Excerpted text Block Start

Loss functions reaching global minima
In Deep Learning can we have train accuracy far less than 100% at the global minimum of the loss function?
I have coded a neural network in python to classify cats and non-cats. I chose a 2-layer network. It gave a train accuracy of 100% and a test accuracy of 70%.
When I increased the #layers to 4 the loss function is getting stuck at 0.6440 leading to train accuracy of 65% and a test accuracy of 34% for many random initializations.
We are expecting that our train accuracy on the 4-layer model should be 100%. But we are getting stuck at 65%. We are thinking that the loss function is reaching a global minimum since on many random initialization we are stagnating at a loss value of 0.6440. So, even though the loss function is reaching the global minimum, why is the train accuracy not reaching 100%? Hence our question,"In Deep Learning can we have train accuracy non-zero at the global minimum of the loss function?"

Excerpted text Block End

= Tasks =
(1) From the post about loss functions and global minima, list each train and test accuracy reported for the networks, with the network it belongs to.
(2) In the post about loss functions and global minima, at what loss value does the 4-layer network get stuck?
(3) Please carry on the post about loss functions and global minima from the point where it stops.
These rows were gathered from a different source than the post.

Data records Block Start

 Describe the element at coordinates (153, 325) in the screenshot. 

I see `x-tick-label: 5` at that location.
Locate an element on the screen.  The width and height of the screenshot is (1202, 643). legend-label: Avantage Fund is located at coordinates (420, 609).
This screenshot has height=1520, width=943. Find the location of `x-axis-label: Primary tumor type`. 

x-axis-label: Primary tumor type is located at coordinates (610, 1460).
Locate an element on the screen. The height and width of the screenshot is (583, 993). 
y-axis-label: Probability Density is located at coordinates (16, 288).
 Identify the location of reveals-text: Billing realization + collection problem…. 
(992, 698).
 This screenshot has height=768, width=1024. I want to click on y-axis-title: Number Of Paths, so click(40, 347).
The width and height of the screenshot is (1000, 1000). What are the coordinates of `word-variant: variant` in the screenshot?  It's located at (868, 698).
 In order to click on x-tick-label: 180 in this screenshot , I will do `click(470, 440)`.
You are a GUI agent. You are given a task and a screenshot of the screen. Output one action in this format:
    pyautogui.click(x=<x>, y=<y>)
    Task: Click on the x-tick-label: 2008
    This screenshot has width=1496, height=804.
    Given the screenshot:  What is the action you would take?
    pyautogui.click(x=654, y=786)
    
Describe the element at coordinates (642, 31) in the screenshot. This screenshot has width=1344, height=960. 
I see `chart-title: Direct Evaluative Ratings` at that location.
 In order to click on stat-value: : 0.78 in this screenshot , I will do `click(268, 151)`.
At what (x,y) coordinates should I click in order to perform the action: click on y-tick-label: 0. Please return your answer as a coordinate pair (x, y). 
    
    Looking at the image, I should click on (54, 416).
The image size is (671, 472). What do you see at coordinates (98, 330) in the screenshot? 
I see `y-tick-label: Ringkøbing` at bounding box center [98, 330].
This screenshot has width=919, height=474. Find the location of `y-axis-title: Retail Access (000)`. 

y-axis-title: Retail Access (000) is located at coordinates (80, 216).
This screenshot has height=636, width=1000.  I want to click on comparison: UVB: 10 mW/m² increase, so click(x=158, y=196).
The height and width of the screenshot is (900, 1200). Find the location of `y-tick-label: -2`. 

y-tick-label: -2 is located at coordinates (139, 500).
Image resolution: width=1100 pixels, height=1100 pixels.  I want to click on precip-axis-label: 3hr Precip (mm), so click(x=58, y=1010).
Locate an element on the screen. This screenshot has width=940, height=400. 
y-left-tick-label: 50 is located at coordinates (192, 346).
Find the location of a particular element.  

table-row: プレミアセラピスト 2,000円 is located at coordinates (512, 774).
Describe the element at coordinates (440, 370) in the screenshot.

Data records Block End

= Solved tasks =
(1)
2-layer network: train accuracy 100%, test accuracy 70%
4-layer network: train accuracy 65%, test accuracy 34%

(2) 0.6440

(3)
Sure this only depends on the capacity of the network. If you have only linear activations than the network is linear and the training accuracy is only 100% if the data is linear separable. For non-linear activation functions the capacity is not as clear. We do know in theory that a NN with a hidden layer is a universal function approximator given enough neurons (https://towardsdatascience.com/can-neural-networks-really-learn-any-function-65e106617fc6). So in theory it should be able to approximate any function arbitrarily well and therefore reach 100% train accuracy.
For your problem the main culprit is probably that you are stuck in some kind of local minima, which is just bad. Increasing the capacity should in theory never lead to a higher loss at the global optima. A lower loss does not necessarily mean that the accuracy is higher though.